传统异种去细胞神经基质修复材料的制备方法如下。1)反复冻融：生物组织极易在反复降温、复温过程中受损伤(溶液冻结、融化及溶液渗透压力变化等因素造成)，这种低温损伤主要发生在0℃ ～ - 60℃范围内，因此可以使生物组织反复通过该温度范围，破坏组织中的相容性抗原成分，从而降低其抗原性；2)化学洗涤：利用化学试剂去除生物组织中的细胞、可溶性糖胺和可溶性蛋白质等抗原物质，从而减弱其抗原性；3)核酸酶降解(如DNase和RNase)：通过水解磷酸二酯键分割核酸序列，使DNA和RNA被特异性降解，有利于从组织中清除[6-8]。但反复冻融会破坏细胞结构而不是实际去除细胞，同时会在一定程度上破坏神经基底膜管结构；去细胞化学试剂具有一定的化学毒性；核酸酶难以从组织中彻底清除，可能引起免疫反应[15]。除了上述问题，传统制备方法对神经移植物内部脂肪的去除并不理想，从而抑制移植物再生。
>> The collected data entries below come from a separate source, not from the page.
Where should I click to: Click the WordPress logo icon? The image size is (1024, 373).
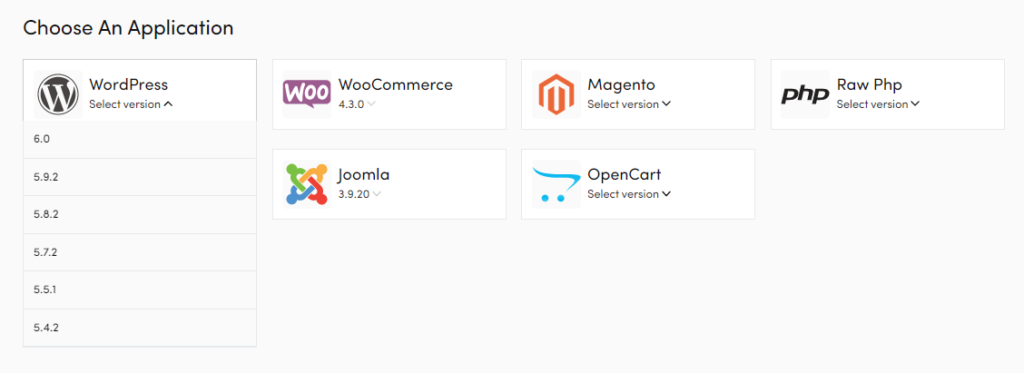pos(58,94)
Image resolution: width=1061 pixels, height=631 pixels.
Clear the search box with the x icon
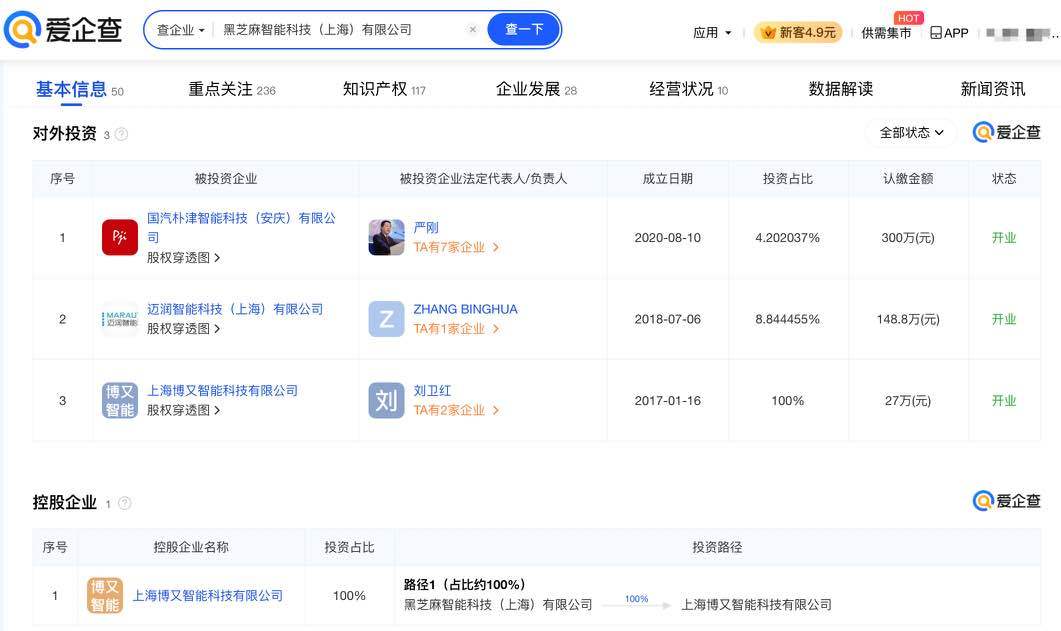(473, 30)
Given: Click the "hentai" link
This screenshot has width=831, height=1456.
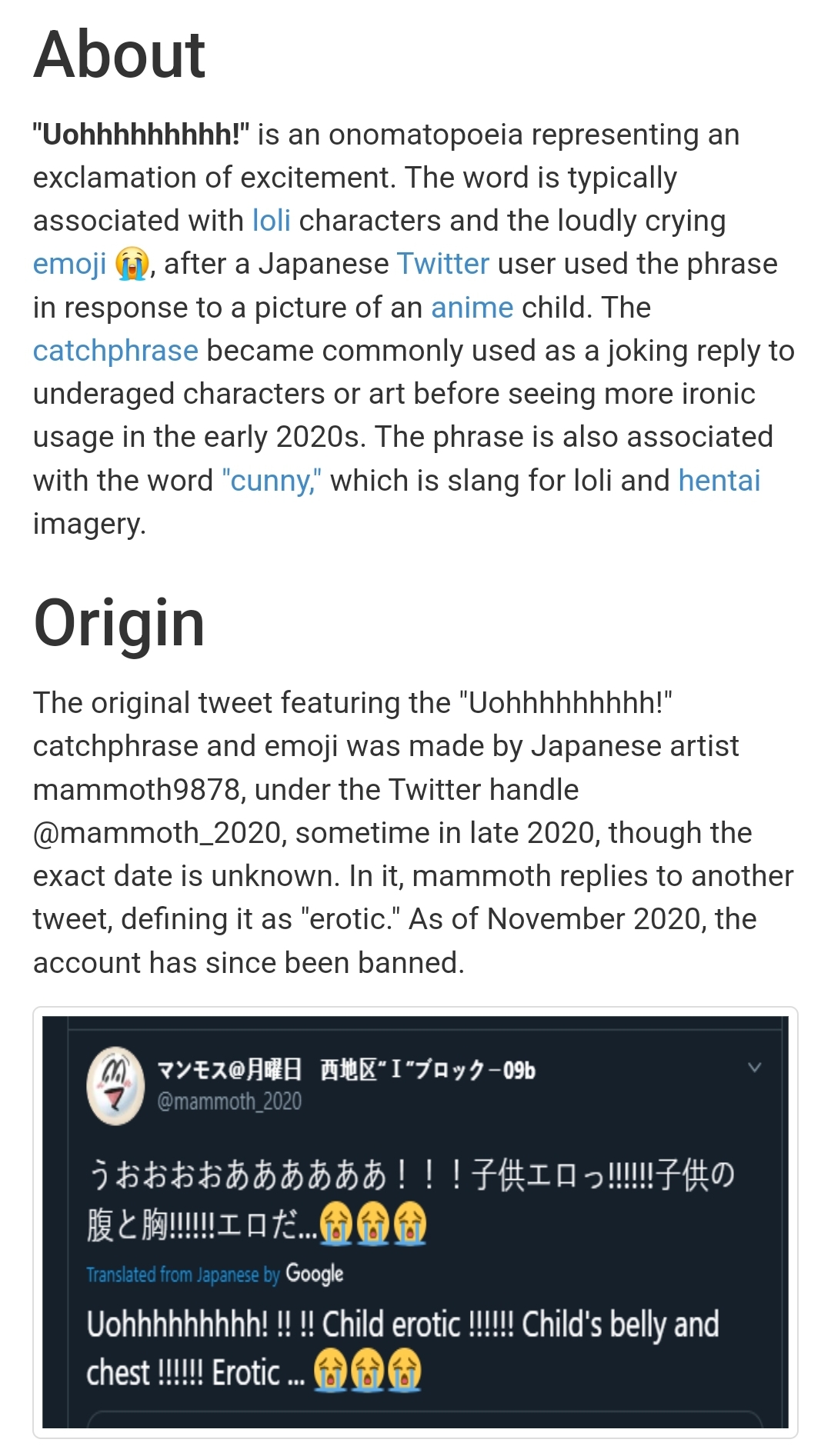Looking at the screenshot, I should (719, 481).
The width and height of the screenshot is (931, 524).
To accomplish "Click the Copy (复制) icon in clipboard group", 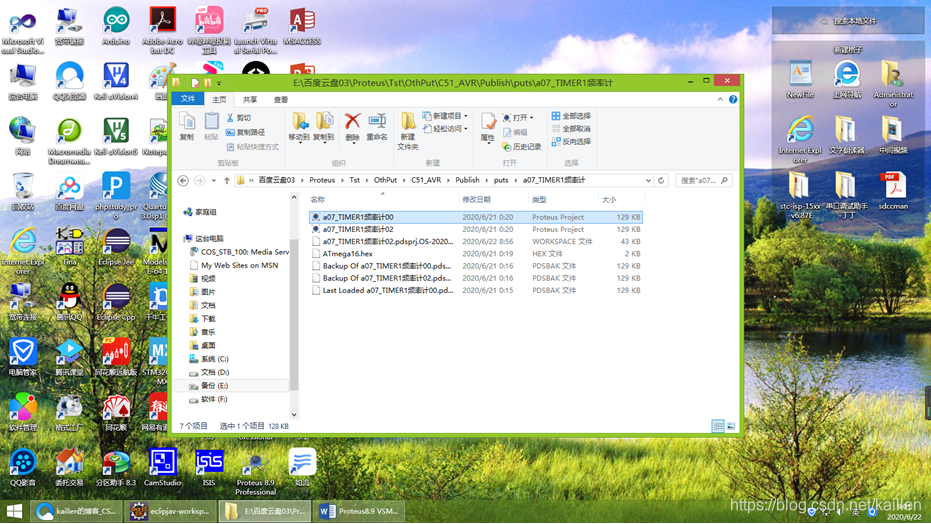I will click(187, 126).
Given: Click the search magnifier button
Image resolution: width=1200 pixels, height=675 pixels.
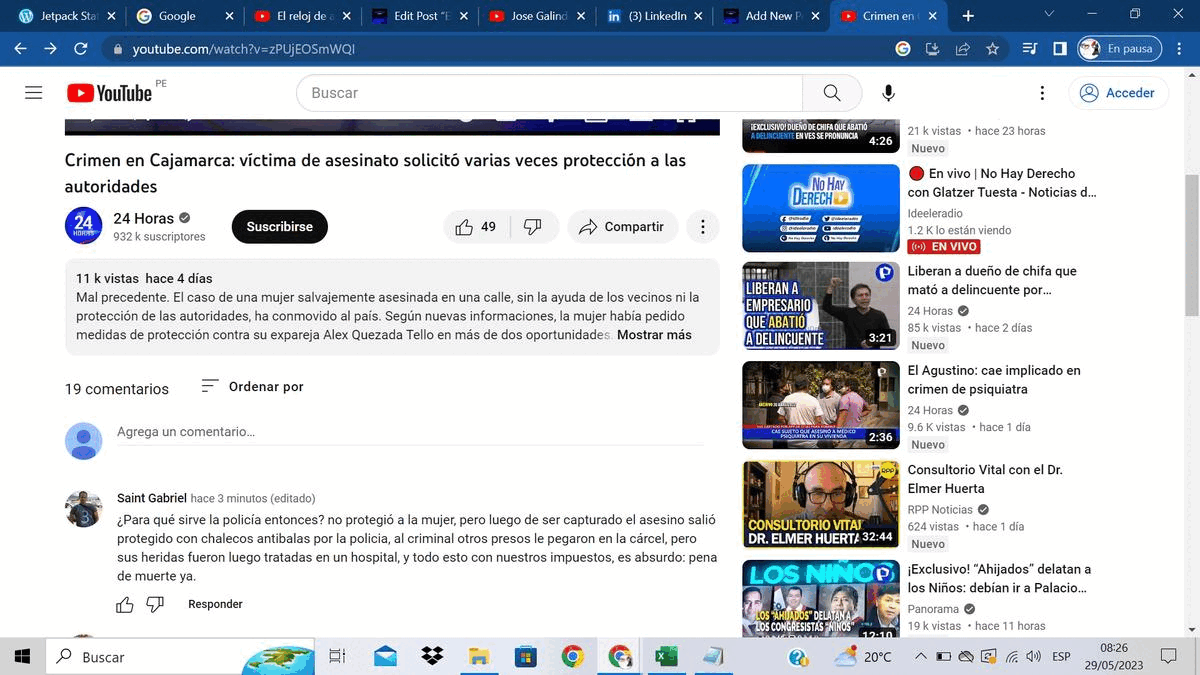Looking at the screenshot, I should coord(832,92).
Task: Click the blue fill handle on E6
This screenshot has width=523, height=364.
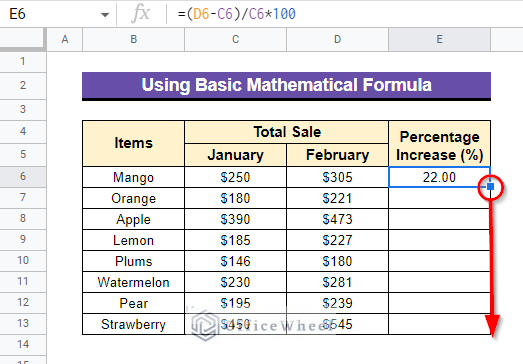Action: (x=490, y=187)
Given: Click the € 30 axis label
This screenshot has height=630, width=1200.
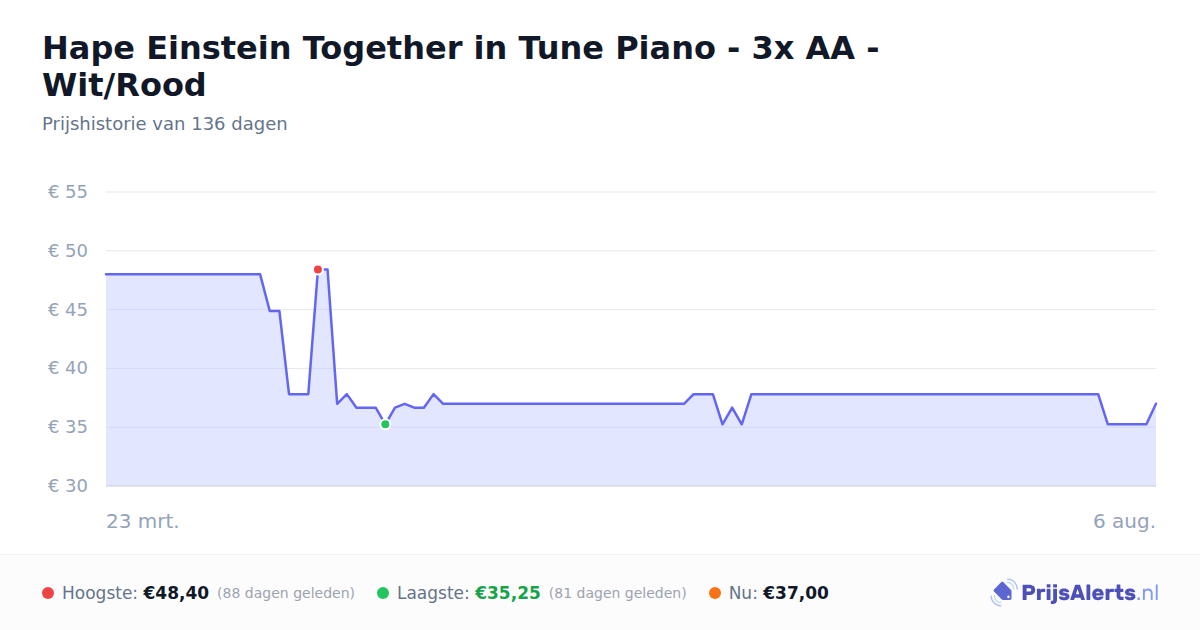Looking at the screenshot, I should [x=68, y=486].
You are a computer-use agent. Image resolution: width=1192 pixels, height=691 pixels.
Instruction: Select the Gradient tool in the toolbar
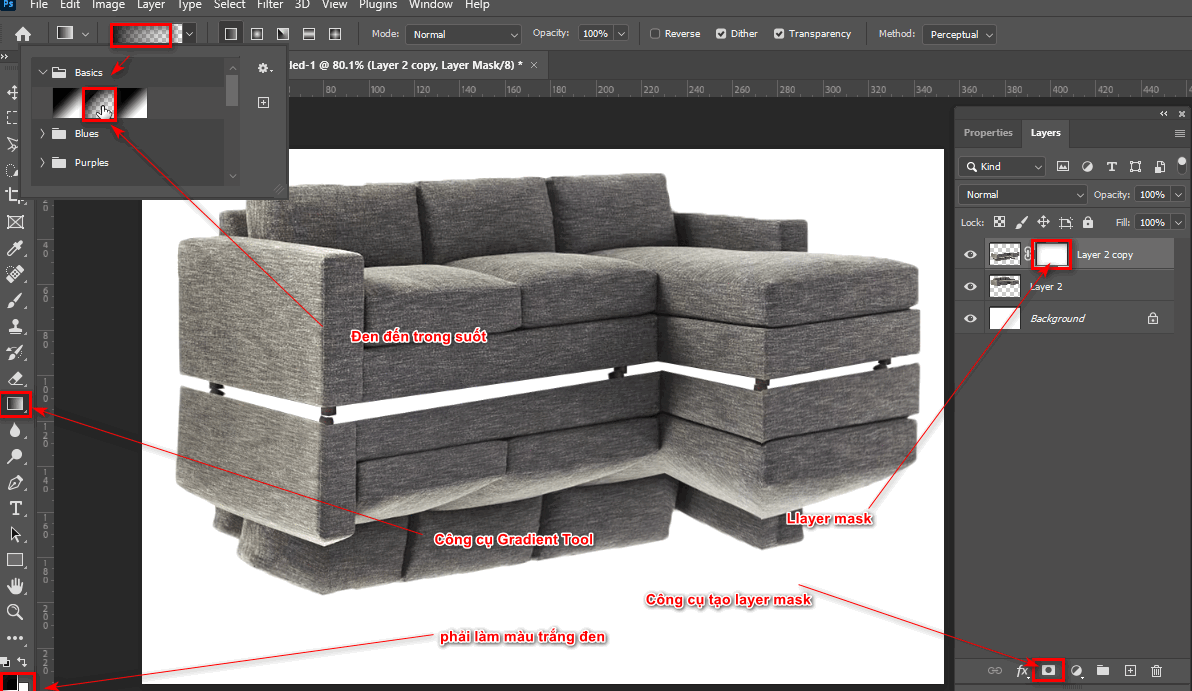(x=15, y=404)
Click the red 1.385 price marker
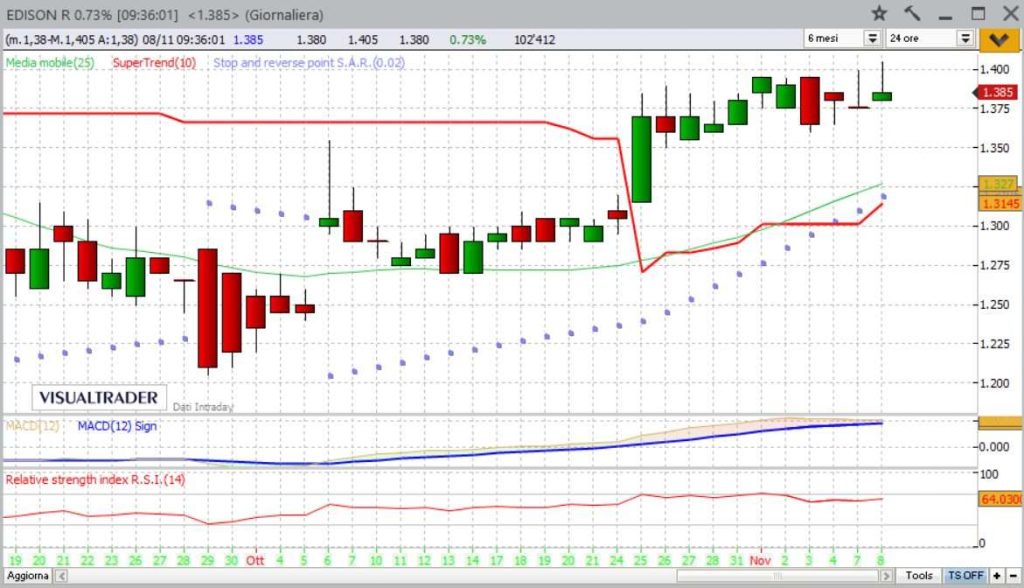1024x588 pixels. click(x=997, y=92)
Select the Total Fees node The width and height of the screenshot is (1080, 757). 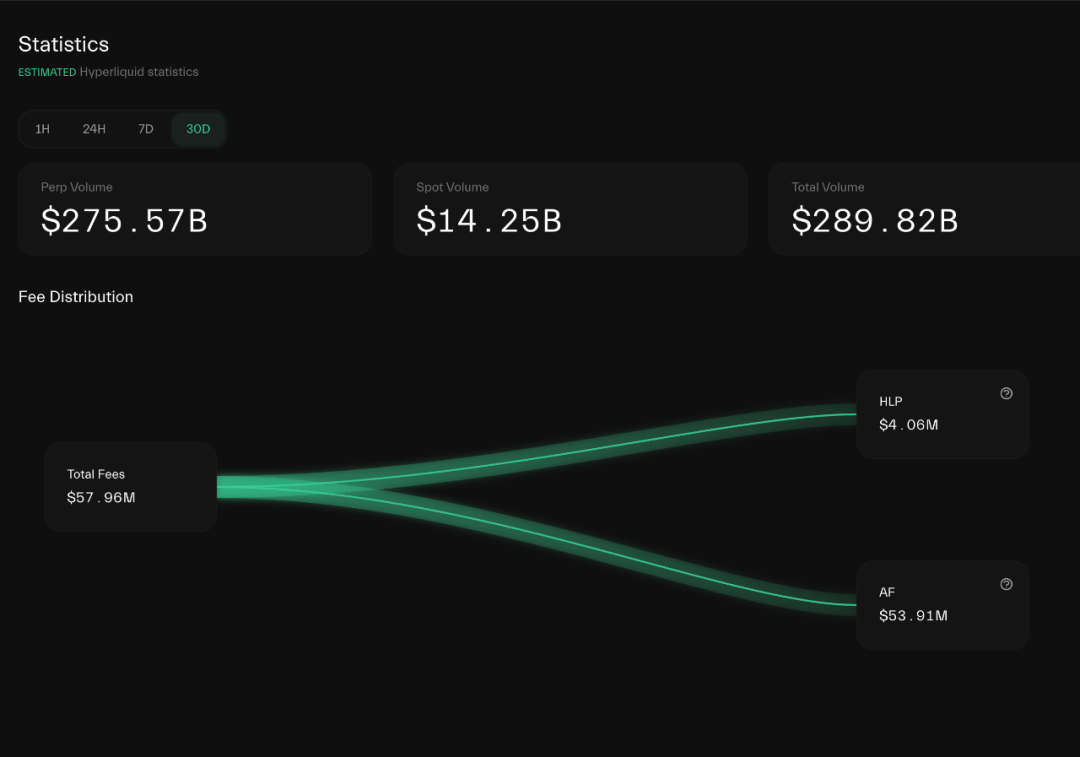(131, 486)
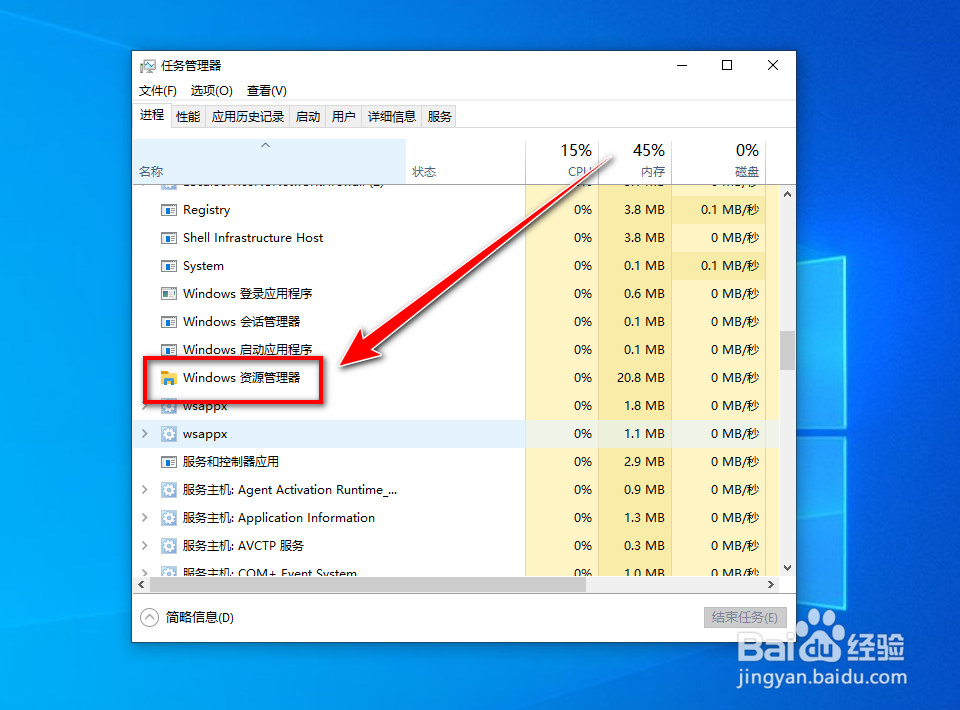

近几年，scCO2萃取脂肪以其高效、安全和环保等优点，开始逐步应用于动植物组织且效果显著[16-17]。scCO2萃取使用处于临界压力和临界温度以上的二氧化碳流体作为萃取剂，从动植物组织中提取脂肪成分，再通过减压、升温等方式，达到分离提纯的目的。与传统化学萃取法相比，scCO2萃取有以下显著优点。1)更高效：当饱含溶解物的二氧化碳流体流经分离器时，由于压力下降使CO2与萃取物迅速产生气液分离，萃取效率更高；2)更安全环保：CO2是惰性气体，萃取过程不发生化学反应，且属于不燃性气体，无味、无臭、无毒；相对传统萃取方式，scCO2萃取后不含残留酶，不含残留的有害溶剂，更安全更环保[18]。

本实验将传统神经修复材料制备方法与scCO2萃取结合，制备新型神经修复材料。大体观察，本实验处理后的各组神经，直径稍增大、长度稍缩短(图1)；HE染色、Laminin/DAPI染色和扫描电镜显示，既清除了髓鞘和轴突，又保留了层粘连蛋白和神经内膜管状结构等有效成分和结构(图2、图3、图6)，为移植物再生提供了必要的物质和结构基础。此外，本实验制备的神经修复材料有以下两方面特点：1)油红O脂肪染色显示，scCO2萃取有效破坏神经束间的脂肪结构，去脂效果明显(图4)；scCO2萃取脂肪，进一步减轻免疫反应；2)去脂的同时，scCO2对去细胞有一定效果，经scCO2萃取DNA含量从59.6 ng/mg降至49.2 ng/mg(P＜0.05)(图5)，达到安全标准(＜50 ng/mg)[12]。

本修复材料需进一步力学检测、生物安全性及体内体外评价，以确认达到产品临床标准，为下一步进入临床应用提供安全性指标。

综上所述，新型细胞外基质源性神经修复材料的制备方法相比传统方法，去脂更彻底、更安全、更环保，进一步减弱免疫反应，从而更有效促进移植物再生。

2鲁长风. 创伤性神经瘤组织微粒构建的组织工程神经移植物原位修复神经缺损的研究［D］. 北京：解放军医学院，2018.

4孙逊. 马尾神经细胞外基质修复大鼠坐骨神经缺损的实验研究［D］. 天津：南开大学，2015.